Ils m’ont battue et m’ont intimé l’ordre de me taire. Mon agresseur, un proche, n’a pas eu besoin d’une autre autorisation pour commencer à me violer. Cela a commencé la nuit-même où mes parents m’ont réduite au silence. Ensuite, pratiquement chaque nuit, pendant neuf ans, cet homme m’a violée. La douleur et le traumatisme psychologique dépassaient largement les mots que je pouvais trouver pour les exprimer.

Un jour, alors que j’avais 17 ans, le silence est devenu trop pesant. Dans la petite cuisine de ma famille, cet homme s’est de nouveau approché de moi et j’ai explosé. Je l’ai frappé avec une casserole et tout ce qui m’est tombé sous la main. Ça a été mon point de rupture et il a tout changé. Après cela, l’homme m’a laissée tranquille et a quitté la maison, mais il n’a jamais dû rendre de compte.

Aujourd’hui, #MeToo et tous les mouvements qui lui sont associés dans le monde – #YoTambien en Espagne et en Amérique latine, #BalanceTonPorc en France, #quellavoltache en Italie ou #TotalShutDown en Afrique du Sud pour n’en citer que quelques-uns – ont non seulement exposé au grand jour l’omniprésence de la violence sexuelle, mais également donné aux survivantes les moyens de réclamer justice. Grâce à ces mouvements, les militantes et leurs alliés peuvent fourbir leurs armes pour préparer les véritables changements.

Alors que des milliers de personnes convergent vers Vancouver cette semaine pour la conférence Women Deliver, nous avons une nouvelle occasion de faire pression en faveur d’une levée des obstacles qui empêchent toute véritable égalité de genre. Or, cette occasion ne vient pas sans responsabilité. Les femmes et les hommes qui se rassembleront à Vancouver ne doivent pas oublier que les femmes les plus vulnérables dans le monde, dont beaucoup sont touchées par le VIH, n’assistent pas aux conférences internationales.

Avec Women Deliver, Vancouver débordera d’inspiration et de détermination à accélérer le changement. Comment peut-on dynamiser cet esprit et cet élan pour soutenir les femmes les plus vulnérables partout dans le monde afin de leur donner le pouvoir dont elles ont besoin pour rompre le silence qui va de pair avec l’oppression ?

Selon moi, le véritable critère de réussite de ces mouvements sera de voir dans quelle mesure ils parviennent à rassembler au-delà de l’appartenance ethnique, du milieu social et de l’identité de genre pour lutter en faveur des droits de toutes les personnes, en particulier celles qui sont le plus marginalisées.
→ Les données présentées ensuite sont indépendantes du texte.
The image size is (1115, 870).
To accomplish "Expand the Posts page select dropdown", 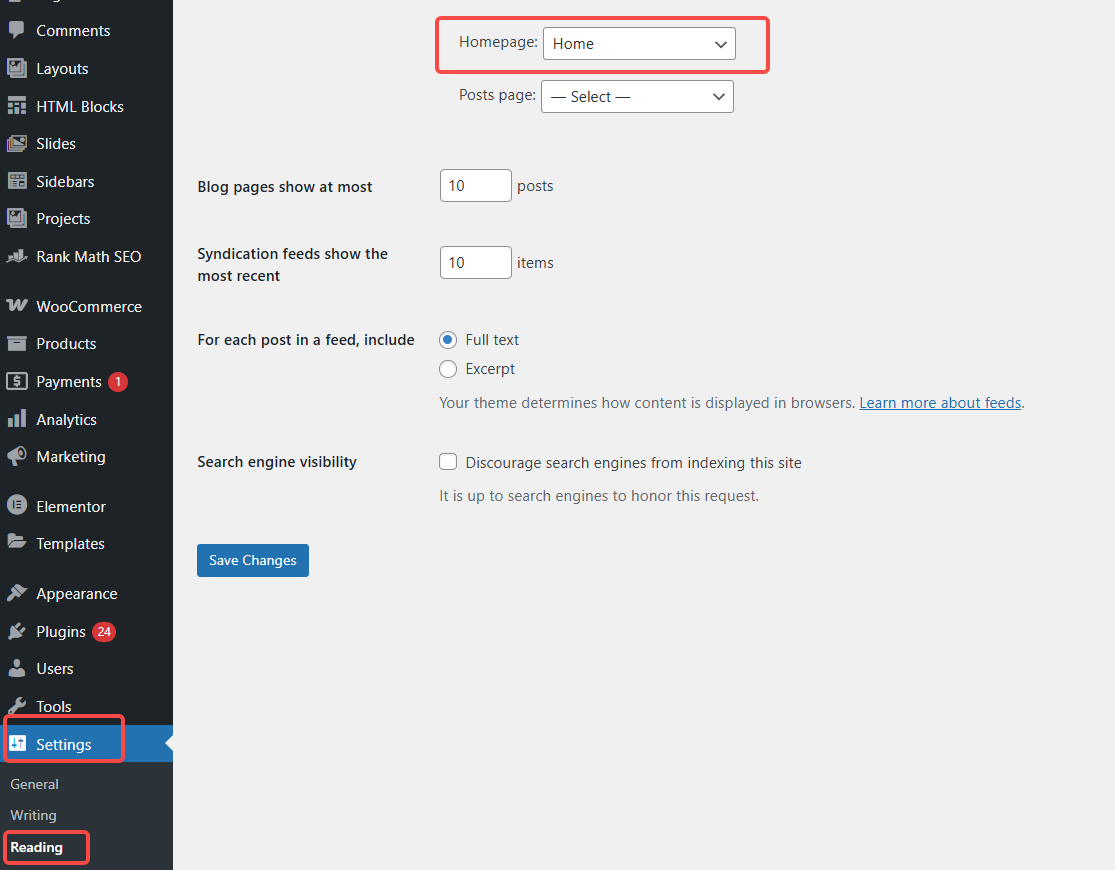I will (637, 97).
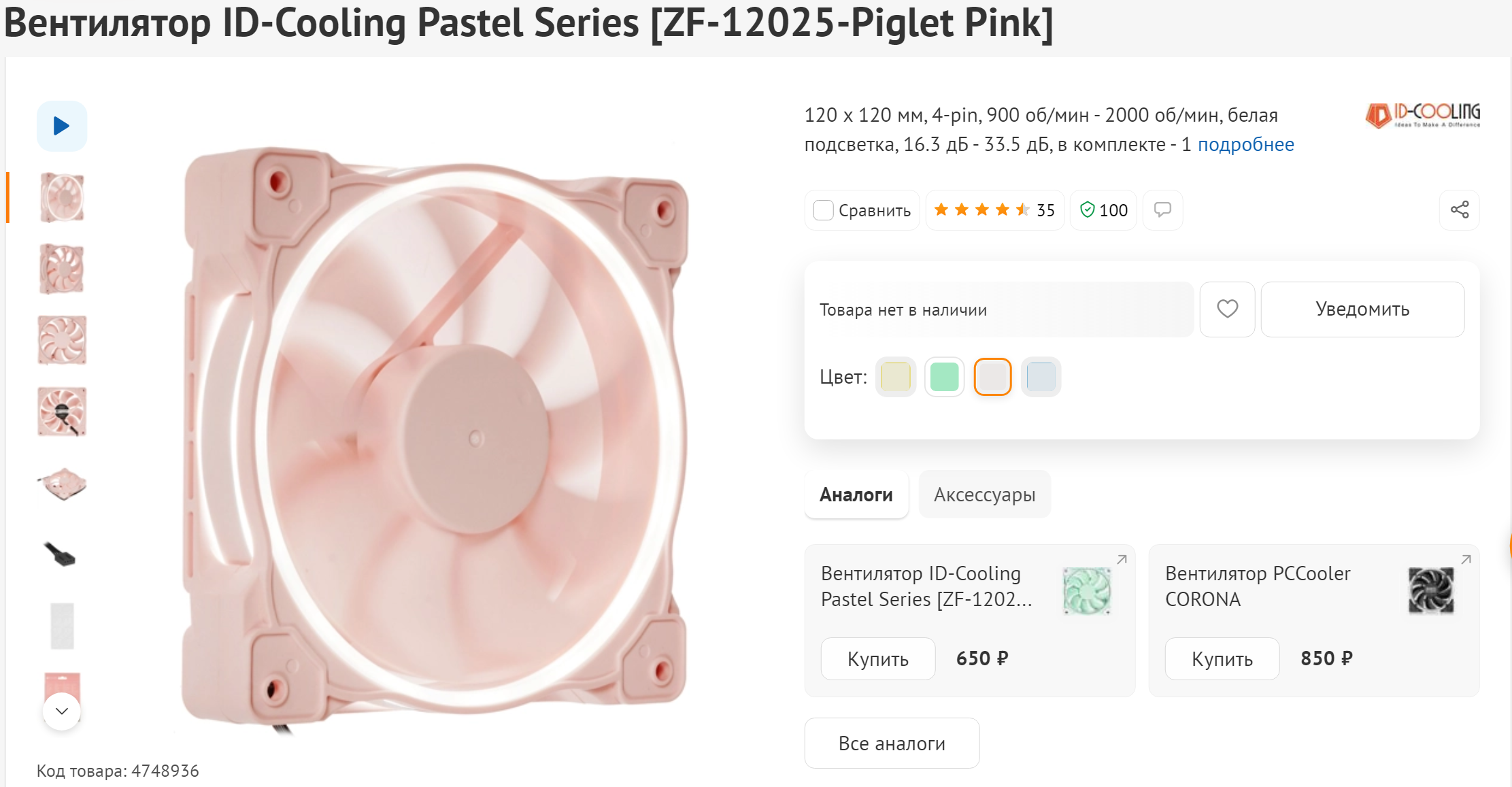Click the ID-Cooling brand logo

point(1423,116)
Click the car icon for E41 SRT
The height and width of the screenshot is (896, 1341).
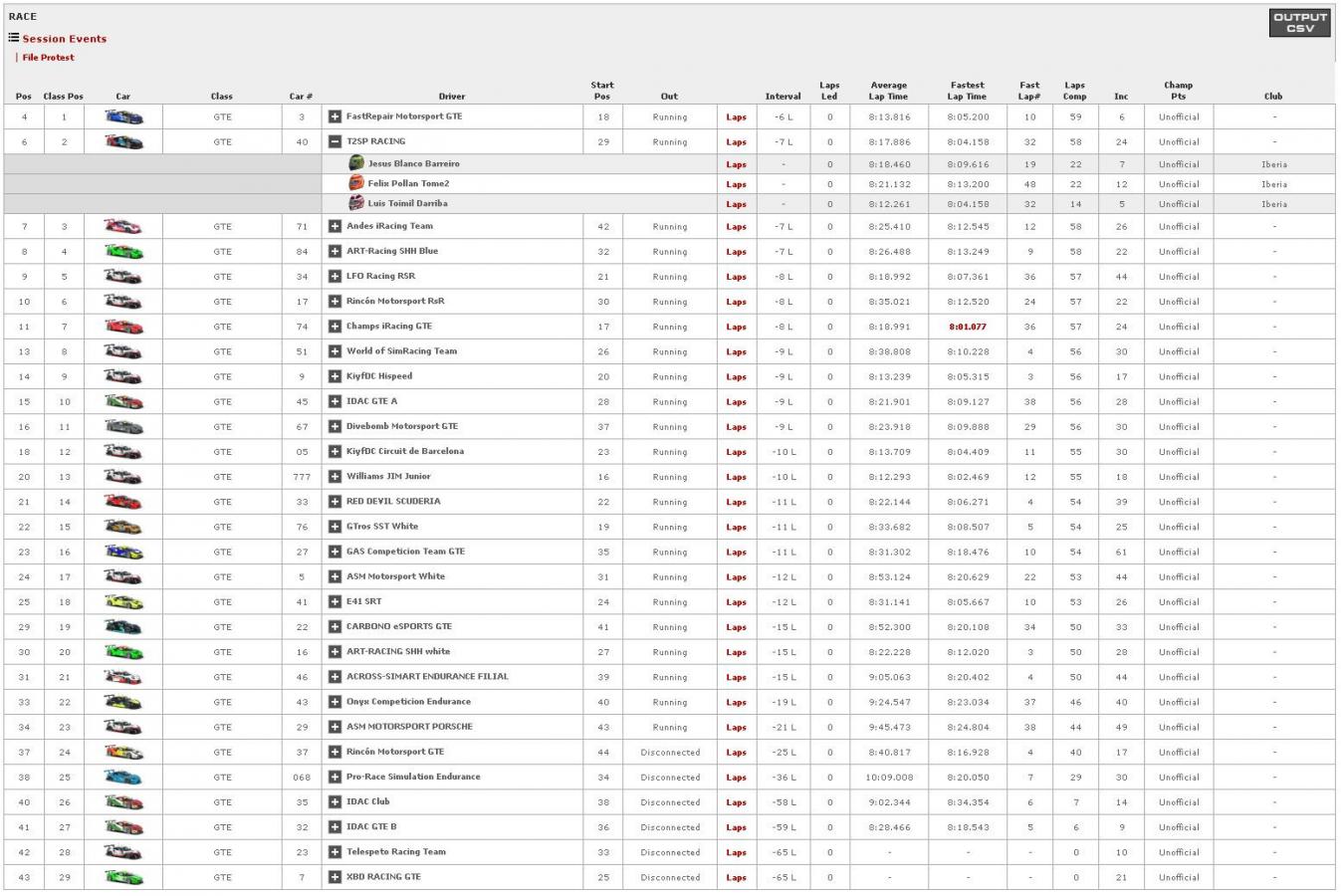(123, 602)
Il faut encore étendre aux filles et aux femmes les plus vulnérables de la planète le privilège d’assister à des conférences hors normes comme Women Deliver. Je parle ici, par exemple, des près de 1000 adolescentes et jeunes femmes qui, chaque jour, contractent le VIH dans le monde.

Nous n’en finirons avec le VIH que si nous parvenons à réduire drastiquement les taux d’infections parmi les adolescentes et les jeunes femmes. Toutefois, nous ne réduirons ces infections que si nous mettons fin à la violence sexuelle et aux autres formes d’inégalité de genre. Ces nouveaux mouvements pourraient-ils devenir la force qui canalisera l’indignation vers un changement durable ?

Cela fait des dizaines d’années que nous savons que la honte, les tabous ou la simple gêne entravent la lutte contre le VIH. La violence sexuelle fait figure de révélateur pour toutes ces réactions très humaines, ce qui aboutit au silence et à une épidémie qui a coûté la vie à des millions de personnes alors même qu’on pourrait la prévenir. Cependant, lorsque les femmes revendiquent leur histoire et leur opinion, elles revendiquent leur pouvoir. Dès lors qu’une société prône l’égalité et la dignité pour toutes et tous, elle jette les fondements de la santé et du bien-être. Pour être véritablement au service des femmes, nous devons toutes et tous devenir des briseuses et des briseurs de silence.

Linda Mafu dirige le département du plaidoyer politique et de la société civile au Fonds mondial de lutte contre le sida, la tuberculose et le paludisme. Cet article a été publié pour la première fois en anglais dans le Hill Times – Canada.